Coleções - Legislação - A posse do II Governo Provisório (18/7/74)

A POSSE DO II GOVERNO PROVISÓRIO
(18/7/74) 
DISCURSO DO PRESIDENTE DA REPÚBLICA ANTÓNIO DE SPÍNOLA

A hora que vivemos não se compadece com formalismos de circunstância nem simples expressões de cortesia, com que é hábito sublinhar actos desta natureza. Todos temos plena consciência de que o momento é de acção e não de retórica, a reclamar por isso medidas inadiáveis que as palavras tantas vezes retardam. Limitar-me-ei, portanto, a destacar a reconhecida estatura moral e intelectual do coronel Vasco Gonçalves e o facto de ser o cérebro da Comissão Coordenadora do Movimento das Forças Armadas e, como tal, o primeiro responsável pelo seu ideário. A sua presença na chefia do Governo e a inclusão de elementos das Forças Armadas no elenco governativo, prestando serviço não como políticos mas como cidadãos plenamente conscientes dos poderes e deveres que para eles decorrem do código de honra militar, são penhor seguro de que se manterá a pureza dos objectivos do Movimento e de que, por conseguinte, não serão ultrapassadas as metas fixadas no respectivo programa. Garantia, aliás, reforçada pelas próprias Forças Armadas, que no seu todo coeso e unificado, em torno dos ideais nacionais, não consentirão, seja a quem for, que se permita alterar o desenvolvimento do processo de democratização em curso.
Mas este acto de posse ocorre no momento em que a maioria dos Portugueses olha o futuro com apreensão; e por isso mais amplo terá de ser o conteúdo do que me sinto no dever de transmitir ao Governo e à Nação.
O País viveu, nestes últimos dois meses, uma intensa experiência sobre o que é e o que não é liberdade e democracia, experiência suficientemente válida para que tenha tomado consciência da gravidade das ameaças que enfrentamos e formado um juízo perfeitamente claro da situação.
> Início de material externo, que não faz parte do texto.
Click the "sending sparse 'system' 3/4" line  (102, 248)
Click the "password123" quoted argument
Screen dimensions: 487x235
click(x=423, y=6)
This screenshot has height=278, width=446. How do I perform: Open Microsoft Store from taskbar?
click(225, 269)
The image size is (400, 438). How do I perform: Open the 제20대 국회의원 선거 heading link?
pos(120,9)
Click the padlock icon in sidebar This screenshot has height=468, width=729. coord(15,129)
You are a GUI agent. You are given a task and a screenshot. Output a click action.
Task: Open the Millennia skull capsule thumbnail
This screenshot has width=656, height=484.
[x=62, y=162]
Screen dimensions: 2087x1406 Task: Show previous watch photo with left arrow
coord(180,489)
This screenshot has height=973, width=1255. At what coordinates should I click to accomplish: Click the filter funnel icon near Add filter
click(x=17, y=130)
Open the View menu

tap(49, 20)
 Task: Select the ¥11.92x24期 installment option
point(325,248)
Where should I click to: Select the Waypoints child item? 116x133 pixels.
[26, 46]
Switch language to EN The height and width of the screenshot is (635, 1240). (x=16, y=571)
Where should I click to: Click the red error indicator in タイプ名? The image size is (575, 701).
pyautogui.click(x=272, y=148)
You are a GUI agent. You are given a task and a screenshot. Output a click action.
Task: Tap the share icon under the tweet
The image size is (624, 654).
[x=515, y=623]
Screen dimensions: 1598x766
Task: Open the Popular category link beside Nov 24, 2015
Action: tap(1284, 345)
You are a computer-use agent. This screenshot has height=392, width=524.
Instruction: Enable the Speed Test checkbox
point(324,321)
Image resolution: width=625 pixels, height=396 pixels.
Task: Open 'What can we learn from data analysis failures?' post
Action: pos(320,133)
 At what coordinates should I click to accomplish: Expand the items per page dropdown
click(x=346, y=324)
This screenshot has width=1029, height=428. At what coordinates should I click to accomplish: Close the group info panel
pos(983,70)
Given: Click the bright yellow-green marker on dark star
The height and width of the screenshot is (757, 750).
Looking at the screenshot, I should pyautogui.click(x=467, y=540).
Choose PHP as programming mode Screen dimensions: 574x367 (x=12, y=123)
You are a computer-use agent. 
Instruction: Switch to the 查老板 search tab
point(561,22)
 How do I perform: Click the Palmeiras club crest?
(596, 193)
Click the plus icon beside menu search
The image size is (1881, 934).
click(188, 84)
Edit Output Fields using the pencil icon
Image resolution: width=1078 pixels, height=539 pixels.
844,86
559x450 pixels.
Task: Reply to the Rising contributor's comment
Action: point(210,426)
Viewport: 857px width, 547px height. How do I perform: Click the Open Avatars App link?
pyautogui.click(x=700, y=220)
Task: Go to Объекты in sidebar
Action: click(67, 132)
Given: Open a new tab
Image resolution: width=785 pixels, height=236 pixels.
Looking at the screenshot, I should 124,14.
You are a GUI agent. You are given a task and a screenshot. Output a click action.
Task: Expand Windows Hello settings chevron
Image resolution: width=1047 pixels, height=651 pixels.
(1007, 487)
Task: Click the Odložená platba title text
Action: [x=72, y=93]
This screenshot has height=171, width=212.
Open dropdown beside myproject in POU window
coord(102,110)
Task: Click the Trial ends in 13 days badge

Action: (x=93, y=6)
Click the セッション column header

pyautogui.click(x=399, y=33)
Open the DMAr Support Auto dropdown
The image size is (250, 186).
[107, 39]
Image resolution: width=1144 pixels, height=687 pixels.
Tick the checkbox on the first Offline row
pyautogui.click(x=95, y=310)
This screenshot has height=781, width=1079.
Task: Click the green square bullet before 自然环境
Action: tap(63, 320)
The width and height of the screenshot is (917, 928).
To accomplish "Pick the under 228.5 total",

Ao constatar a perfeita orquestração dos excessos que se repetem por toda a parte; ao constatar ser impossível atribuir a reacções espontâneas a inversão de toda a ética a pretexto da liberdade, inversão a que se assiste quotidianamente nas ruas, nas empresas, nas escolas e até em sectores da função pública de alta responsabilidade social; ao analisar, enfim, todo este quadro de flagrante anomalia, ressaltam à 'evidência as Unhas linhas de força que estão na origem da situação a que urge pôr cobro, pois encontram-se em jogo o prestígio do povo português e a liberdade de que desejamos usufruir.
Creio não ser necessário documentar quanto afirmo, pois a grande maioria dos Portugueses decerto bem o reconhece. Mas importa que a ameaça seja enfrentada a tempo, pois não poderemos consentir que à sombra da liberdade se instalem ditaduras; nem poderemos consentir que se continue a atribuir apenas às forças da reacção as origens dos desmandos que a pouco e pouco começam a revelar o contexto 'em que se inserem. Não se fez uma revolução para que o poder apenas passasse de um extremo a outro à custa do povo português. E não tenhamos, a tal respeito, qualquer ilusão. Ou a maioria silenciosa deste País acorda e toma a defesa da sua liberdade, ou o 25 de Abril terá perdido perante o Mundo, a História e nós mesmos o sentido da gesta heróica de um povo que se encontrou a si próprio. E com esse desengano se esfumarão as nossas esperanças na democracia.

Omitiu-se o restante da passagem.